In terms of intellectual property rights (IPRs), the use of machine learning, as a subset of AI, raises essential issues in relation to all intellectual property rights categories, starting with their protection and continuing to their enforcement. The challenge is also due to the lack of adaptation of the national legislation to the current innovations in terms of technology.
Under the national legislation in the field of intellectual property rights, both natural and legal persons may have legal standing for protection and exploitation of intellectual property rights, under the conditions provided by the law. In the field of patents and copyright, however, the human factor appears at an essential element within the creation/development processes that may lead to works subject to protection. Law No 8/1996 defines the author as the natural person or persons that created the work and provides for the author as remaining sole owner of moral rights, even when an assignment is operated, where patrimonial rights only are subject to appropriation by the legal persons.

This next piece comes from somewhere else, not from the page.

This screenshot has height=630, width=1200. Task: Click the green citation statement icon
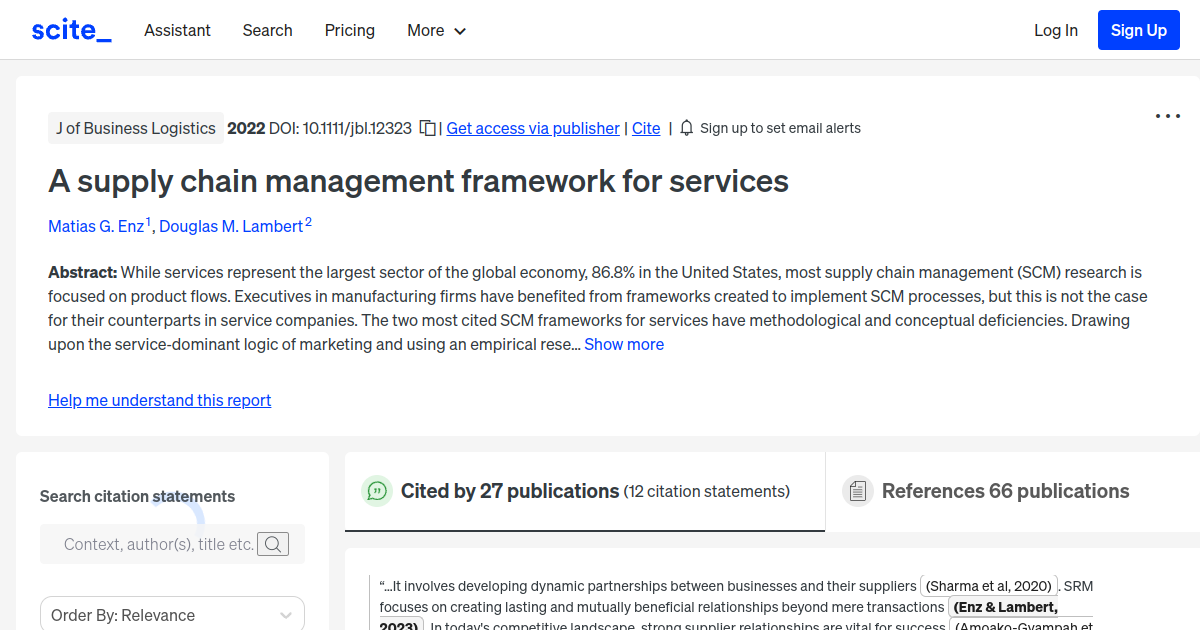click(x=377, y=491)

While there are works that can be generated by machine learning-specific algorithms that are not covered by intellectual property rights (eg, compilation of raw data to the extent it does not fulfil the criteria of a copyrightable data base), machine learning has the potential to create, at least theoretically, works covered by such protection. In this sense, the legal challenges appear even in the incipient phases of protection application requests since the word and rationale of the law appear to not allow, at this point in time, to appropriate the work to a natural or legal person.
Thus, the applicant would have to be the designer, the manufacturer, the programmer or the person under whose control the algorithm was at the moment of creation and/or registration; such a list is not exhaustive.
Moving forward, the qualification of the subject of protection – the work itself – may appear as challenging under the national legislation. In this sense, the procedure in seeking patent protection for a machine learning mechanism as a computer-implemented invention may pose serious problems to the competent public institution called to analyse the application, under the provisions of European Patent Convention and national Law No 64/1991.
As a subset of AI, machine learning is characterised by limited predictability, an aspect which places the person operating a machine learning-based mechanism in an uncertain position in terms of liability.
From a general civil liability perspective, the provisions of the Romanian Civil Code regulating the liability for prejudices caused by goods shall apply. An essential aspect to be considered is that, under the Romanian Civil law, the person having a good under their authority shall be liable for the prejudices caused by said good, irrespective of the existence of any fault, where the authority shall be understood as independent supervision and control over the good serving that person’s own interests. The distinction between supervised and unsupervised machine learning will not result in an exoneration of liability for the latter, since the notions do not overlap in terms of legal regime.
The general liability-related provisions shall, of course, be superseded by specific legislation in regulated fields, or specific legislation on areas such as data protection, anti-money laundering, etc.
Artificial Intelligence (AI)
Where acting as an umbrella for machine learning, AI engages the same problems and legal challenges presented above.
In terms of AI, however, an interesting discussion can be made in relation to potential infringements caused by AI itself – namely, who is liable for the prejudices caused by AI?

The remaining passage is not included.